» Exercise task
Tally the lines in the records below that contain the string "bubble", and give only the number.

» Extracted data
______
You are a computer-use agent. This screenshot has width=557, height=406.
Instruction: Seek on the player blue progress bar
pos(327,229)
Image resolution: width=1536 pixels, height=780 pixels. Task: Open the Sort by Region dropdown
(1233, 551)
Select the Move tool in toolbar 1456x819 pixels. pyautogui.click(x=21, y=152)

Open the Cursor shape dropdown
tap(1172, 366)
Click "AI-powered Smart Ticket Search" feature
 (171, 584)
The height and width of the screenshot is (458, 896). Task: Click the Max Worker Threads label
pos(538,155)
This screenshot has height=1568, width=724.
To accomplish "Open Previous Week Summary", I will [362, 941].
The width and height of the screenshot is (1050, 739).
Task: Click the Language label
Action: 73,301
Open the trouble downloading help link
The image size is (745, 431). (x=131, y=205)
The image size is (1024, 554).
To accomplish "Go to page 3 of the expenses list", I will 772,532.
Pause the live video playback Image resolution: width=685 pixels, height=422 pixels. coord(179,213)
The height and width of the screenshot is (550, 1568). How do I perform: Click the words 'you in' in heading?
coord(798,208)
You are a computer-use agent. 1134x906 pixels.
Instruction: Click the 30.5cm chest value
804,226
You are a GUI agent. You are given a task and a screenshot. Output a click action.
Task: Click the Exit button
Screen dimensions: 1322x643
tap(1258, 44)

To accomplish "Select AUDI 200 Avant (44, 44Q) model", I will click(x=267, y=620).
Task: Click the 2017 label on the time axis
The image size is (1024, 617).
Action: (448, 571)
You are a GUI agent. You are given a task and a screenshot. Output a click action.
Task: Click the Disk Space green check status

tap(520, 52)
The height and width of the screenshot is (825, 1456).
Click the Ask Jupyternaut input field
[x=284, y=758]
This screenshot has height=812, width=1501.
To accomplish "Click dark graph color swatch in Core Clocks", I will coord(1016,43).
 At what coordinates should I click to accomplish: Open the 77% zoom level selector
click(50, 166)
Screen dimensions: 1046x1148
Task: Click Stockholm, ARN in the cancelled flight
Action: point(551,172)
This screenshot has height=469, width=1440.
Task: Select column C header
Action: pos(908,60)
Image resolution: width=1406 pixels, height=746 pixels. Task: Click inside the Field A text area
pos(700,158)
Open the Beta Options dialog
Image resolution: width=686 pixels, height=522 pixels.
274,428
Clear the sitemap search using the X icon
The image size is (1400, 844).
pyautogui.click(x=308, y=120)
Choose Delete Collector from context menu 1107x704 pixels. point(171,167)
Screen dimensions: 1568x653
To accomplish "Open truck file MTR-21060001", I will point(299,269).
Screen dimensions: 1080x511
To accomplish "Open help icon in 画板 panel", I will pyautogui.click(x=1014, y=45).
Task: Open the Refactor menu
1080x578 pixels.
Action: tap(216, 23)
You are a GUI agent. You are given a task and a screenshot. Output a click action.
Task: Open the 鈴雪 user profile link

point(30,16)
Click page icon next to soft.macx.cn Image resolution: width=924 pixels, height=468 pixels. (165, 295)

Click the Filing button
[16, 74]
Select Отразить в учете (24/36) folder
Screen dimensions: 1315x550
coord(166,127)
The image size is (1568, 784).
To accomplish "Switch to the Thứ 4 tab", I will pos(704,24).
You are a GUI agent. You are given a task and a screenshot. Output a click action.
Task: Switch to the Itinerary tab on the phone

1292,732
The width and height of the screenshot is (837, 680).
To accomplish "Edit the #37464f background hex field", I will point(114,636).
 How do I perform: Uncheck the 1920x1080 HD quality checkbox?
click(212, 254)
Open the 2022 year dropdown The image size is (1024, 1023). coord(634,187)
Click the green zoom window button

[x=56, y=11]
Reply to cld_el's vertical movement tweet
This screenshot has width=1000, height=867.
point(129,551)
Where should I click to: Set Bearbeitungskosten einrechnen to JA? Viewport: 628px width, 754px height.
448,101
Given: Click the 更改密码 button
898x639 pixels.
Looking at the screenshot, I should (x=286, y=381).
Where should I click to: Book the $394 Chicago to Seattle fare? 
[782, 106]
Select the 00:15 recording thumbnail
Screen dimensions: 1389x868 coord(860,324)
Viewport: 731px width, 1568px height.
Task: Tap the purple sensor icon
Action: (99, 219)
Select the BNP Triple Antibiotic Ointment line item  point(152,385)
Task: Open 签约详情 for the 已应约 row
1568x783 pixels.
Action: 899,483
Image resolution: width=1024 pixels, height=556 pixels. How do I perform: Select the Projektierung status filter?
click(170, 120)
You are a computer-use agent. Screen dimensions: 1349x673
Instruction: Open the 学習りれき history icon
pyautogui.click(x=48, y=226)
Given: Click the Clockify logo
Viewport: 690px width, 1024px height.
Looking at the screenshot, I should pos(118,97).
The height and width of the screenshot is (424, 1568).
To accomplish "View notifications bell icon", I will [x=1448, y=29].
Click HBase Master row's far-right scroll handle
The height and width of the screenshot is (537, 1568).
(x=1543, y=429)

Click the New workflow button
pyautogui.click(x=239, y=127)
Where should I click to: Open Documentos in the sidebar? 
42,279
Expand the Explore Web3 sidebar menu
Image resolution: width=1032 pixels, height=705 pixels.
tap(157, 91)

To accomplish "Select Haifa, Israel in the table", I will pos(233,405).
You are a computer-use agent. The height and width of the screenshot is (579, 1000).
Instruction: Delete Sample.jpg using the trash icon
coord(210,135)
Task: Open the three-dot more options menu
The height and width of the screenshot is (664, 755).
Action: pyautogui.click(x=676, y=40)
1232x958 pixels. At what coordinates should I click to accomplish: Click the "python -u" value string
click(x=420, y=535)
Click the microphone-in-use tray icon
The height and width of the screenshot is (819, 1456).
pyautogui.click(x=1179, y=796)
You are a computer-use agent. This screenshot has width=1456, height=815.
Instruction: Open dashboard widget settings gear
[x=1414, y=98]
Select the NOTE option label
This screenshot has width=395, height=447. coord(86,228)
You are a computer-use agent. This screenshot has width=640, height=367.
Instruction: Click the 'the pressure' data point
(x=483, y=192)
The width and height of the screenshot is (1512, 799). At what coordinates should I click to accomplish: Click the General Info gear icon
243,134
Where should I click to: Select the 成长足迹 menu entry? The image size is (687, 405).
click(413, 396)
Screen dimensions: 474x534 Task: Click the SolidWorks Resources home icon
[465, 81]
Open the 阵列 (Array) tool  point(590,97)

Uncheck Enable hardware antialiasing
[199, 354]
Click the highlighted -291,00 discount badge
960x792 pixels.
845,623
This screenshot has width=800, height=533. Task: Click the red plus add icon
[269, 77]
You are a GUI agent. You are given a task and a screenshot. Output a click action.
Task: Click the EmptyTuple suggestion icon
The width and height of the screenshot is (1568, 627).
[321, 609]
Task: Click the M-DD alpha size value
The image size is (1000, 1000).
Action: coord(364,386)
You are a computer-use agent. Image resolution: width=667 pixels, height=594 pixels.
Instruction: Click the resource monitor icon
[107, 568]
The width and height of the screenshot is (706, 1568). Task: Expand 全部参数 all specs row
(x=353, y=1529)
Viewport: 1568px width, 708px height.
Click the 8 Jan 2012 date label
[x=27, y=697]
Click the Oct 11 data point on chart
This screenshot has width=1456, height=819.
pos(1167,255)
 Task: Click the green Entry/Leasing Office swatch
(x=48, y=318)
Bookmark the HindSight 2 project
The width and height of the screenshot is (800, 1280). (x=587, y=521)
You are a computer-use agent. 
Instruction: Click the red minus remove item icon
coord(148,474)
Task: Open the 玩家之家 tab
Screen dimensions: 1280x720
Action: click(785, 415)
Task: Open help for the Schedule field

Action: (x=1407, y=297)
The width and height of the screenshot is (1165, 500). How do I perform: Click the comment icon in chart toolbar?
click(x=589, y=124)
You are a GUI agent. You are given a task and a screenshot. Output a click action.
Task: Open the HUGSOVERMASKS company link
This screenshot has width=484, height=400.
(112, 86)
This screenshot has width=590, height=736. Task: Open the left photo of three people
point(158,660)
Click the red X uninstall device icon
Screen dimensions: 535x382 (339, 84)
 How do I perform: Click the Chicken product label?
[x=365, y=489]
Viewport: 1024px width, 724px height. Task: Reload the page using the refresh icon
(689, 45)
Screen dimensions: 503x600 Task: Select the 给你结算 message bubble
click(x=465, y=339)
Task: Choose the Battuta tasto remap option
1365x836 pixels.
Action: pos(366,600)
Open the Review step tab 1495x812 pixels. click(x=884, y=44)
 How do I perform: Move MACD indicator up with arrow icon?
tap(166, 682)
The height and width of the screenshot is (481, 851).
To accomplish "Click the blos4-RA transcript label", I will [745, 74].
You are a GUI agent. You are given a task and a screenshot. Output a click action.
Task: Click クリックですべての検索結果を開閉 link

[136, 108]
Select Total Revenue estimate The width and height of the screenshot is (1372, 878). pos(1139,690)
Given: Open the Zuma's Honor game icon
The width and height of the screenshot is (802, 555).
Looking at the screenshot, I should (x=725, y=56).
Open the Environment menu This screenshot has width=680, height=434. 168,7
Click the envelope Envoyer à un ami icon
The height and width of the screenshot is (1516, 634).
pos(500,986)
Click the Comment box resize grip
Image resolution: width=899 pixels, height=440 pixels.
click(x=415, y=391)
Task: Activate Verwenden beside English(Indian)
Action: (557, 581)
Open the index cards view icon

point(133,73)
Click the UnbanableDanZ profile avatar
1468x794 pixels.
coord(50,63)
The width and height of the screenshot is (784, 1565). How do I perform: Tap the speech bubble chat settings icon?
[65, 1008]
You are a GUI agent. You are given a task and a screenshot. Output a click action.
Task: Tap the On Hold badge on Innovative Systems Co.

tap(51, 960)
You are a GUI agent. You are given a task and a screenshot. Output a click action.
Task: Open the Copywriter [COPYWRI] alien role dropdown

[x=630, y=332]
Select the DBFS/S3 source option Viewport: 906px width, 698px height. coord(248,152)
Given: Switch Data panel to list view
______
» Reply
2